• What to do: Reproduce the data below word for word.

═════ The records

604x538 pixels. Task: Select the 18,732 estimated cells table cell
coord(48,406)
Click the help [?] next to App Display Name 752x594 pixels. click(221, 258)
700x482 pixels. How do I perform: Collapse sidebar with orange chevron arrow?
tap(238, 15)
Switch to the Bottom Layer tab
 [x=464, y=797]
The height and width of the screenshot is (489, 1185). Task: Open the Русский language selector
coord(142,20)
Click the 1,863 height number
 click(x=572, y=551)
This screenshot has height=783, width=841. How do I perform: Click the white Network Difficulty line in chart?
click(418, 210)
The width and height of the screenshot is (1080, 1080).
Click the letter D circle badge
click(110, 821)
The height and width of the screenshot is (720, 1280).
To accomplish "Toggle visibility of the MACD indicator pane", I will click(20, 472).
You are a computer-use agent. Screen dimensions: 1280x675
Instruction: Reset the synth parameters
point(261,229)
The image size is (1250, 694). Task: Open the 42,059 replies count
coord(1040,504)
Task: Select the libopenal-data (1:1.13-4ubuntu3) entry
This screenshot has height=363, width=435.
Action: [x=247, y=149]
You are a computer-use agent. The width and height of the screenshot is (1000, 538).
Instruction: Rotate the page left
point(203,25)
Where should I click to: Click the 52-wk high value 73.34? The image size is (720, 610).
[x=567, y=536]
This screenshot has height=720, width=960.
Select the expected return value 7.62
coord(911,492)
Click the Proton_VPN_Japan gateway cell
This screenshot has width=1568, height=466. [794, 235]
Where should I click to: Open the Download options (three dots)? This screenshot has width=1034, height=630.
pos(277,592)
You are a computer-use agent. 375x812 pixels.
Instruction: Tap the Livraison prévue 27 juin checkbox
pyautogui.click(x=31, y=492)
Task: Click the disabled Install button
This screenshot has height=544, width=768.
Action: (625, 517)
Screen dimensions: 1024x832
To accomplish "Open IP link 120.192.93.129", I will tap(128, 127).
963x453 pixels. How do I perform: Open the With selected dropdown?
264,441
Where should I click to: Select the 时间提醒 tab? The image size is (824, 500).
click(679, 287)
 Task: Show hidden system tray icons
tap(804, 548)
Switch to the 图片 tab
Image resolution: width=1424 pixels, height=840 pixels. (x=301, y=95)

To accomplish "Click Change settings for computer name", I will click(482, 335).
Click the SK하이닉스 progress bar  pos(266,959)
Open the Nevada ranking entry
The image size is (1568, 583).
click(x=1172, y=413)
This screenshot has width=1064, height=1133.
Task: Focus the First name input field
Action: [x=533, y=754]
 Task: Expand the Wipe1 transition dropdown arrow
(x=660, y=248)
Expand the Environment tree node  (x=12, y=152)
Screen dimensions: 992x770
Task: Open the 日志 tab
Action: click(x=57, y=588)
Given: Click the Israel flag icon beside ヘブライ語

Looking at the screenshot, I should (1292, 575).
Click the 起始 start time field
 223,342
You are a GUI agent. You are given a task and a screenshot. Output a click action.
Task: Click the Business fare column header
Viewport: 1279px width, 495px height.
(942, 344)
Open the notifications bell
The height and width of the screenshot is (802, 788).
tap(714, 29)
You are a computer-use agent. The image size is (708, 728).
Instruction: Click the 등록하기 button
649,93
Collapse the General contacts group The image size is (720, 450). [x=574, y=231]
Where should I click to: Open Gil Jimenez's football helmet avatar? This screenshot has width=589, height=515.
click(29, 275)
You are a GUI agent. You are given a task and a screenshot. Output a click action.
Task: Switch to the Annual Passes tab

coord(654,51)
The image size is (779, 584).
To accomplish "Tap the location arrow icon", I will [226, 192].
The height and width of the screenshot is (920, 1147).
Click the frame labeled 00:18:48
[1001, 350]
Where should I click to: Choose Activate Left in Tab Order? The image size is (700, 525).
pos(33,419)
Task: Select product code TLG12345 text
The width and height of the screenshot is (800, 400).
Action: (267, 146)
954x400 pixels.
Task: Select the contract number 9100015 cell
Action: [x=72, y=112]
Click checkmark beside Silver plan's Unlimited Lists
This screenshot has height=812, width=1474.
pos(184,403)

══════════

• Output:
604x538 pixels. Task: Select the 18,732 estimated cells table cell
coord(48,406)
Click the help [?] next to App Display Name 752x594 pixels. click(221, 258)
700x482 pixels. How do I perform: Collapse sidebar with orange chevron arrow?
tap(238, 15)
Switch to the Bottom Layer tab
 [x=464, y=797]
The height and width of the screenshot is (489, 1185). Task: Open the Русский language selector
coord(142,20)
Click the 1,863 height number
 click(x=572, y=551)
This screenshot has height=783, width=841. How do I perform: Click the white Network Difficulty line in chart?
click(418, 210)
The width and height of the screenshot is (1080, 1080).
Click the letter D circle badge
click(110, 821)
The height and width of the screenshot is (720, 1280).
To accomplish "Toggle visibility of the MACD indicator pane", I will click(20, 472).
You are a computer-use agent. Screen dimensions: 1280x675
Instruction: Reset the synth parameters
point(261,229)
The image size is (1250, 694). Task: Open the 42,059 replies count
coord(1040,504)
Task: Select the libopenal-data (1:1.13-4ubuntu3) entry
This screenshot has height=363, width=435.
Action: [x=247, y=149]
You are a computer-use agent. The width and height of the screenshot is (1000, 538).
Instruction: Rotate the page left
point(203,25)
Where should I click to: Click the 52-wk high value 73.34? The image size is (720, 610).
[x=567, y=536]
This screenshot has height=720, width=960.
Select the expected return value 7.62
coord(911,492)
Click the Proton_VPN_Japan gateway cell
This screenshot has width=1568, height=466. [794, 235]
Where should I click to: Open the Download options (three dots)? This screenshot has width=1034, height=630.
pos(277,592)
You are a computer-use agent. 375x812 pixels.
Instruction: Tap the Livraison prévue 27 juin checkbox
pyautogui.click(x=31, y=492)
Task: Click the disabled Install button
This screenshot has height=544, width=768.
Action: (625, 517)
Screen dimensions: 1024x832
To accomplish "Open IP link 120.192.93.129", I will tap(128, 127).
963x453 pixels. How do I perform: Open the With selected dropdown?
264,441
Where should I click to: Select the 时间提醒 tab? The image size is (824, 500).
click(679, 287)
 Task: Show hidden system tray icons
tap(804, 548)
Switch to the 图片 tab
Image resolution: width=1424 pixels, height=840 pixels. (x=301, y=95)

To accomplish "Click Change settings for computer name", I will click(482, 335).
Click the SK하이닉스 progress bar  pos(266,959)
Open the Nevada ranking entry
The image size is (1568, 583).
click(x=1172, y=413)
This screenshot has width=1064, height=1133.
Task: Focus the First name input field
Action: [x=533, y=754]
 Task: Expand the Wipe1 transition dropdown arrow
(x=660, y=248)
Expand the Environment tree node  (x=12, y=152)
Screen dimensions: 992x770
Task: Open the 日志 tab
Action: click(x=57, y=588)
Given: Click the Israel flag icon beside ヘブライ語

Looking at the screenshot, I should (1292, 575).
Click the 起始 start time field
 223,342
You are a GUI agent. You are given a task and a screenshot. Output a click action.
Task: Click the Business fare column header
Viewport: 1279px width, 495px height.
(942, 344)
Open the notifications bell
The height and width of the screenshot is (802, 788).
tap(714, 29)
You are a computer-use agent. The image size is (708, 728).
Instruction: Click the 등록하기 button
649,93
Collapse the General contacts group The image size is (720, 450). [x=574, y=231]
Where should I click to: Open Gil Jimenez's football helmet avatar? This screenshot has width=589, height=515.
click(29, 275)
You are a GUI agent. You are given a task and a screenshot. Output a click action.
Task: Switch to the Annual Passes tab

coord(654,51)
The image size is (779, 584).
To accomplish "Tap the location arrow icon", I will [226, 192].
The height and width of the screenshot is (920, 1147).
Click the frame labeled 00:18:48
[1001, 350]
Where should I click to: Choose Activate Left in Tab Order? The image size is (700, 525).
pos(33,419)
Task: Select product code TLG12345 text
The width and height of the screenshot is (800, 400).
Action: (267, 146)
954x400 pixels.
Task: Select the contract number 9100015 cell
Action: [x=72, y=112]
Click checkmark beside Silver plan's Unlimited Lists
This screenshot has height=812, width=1474.
pos(184,403)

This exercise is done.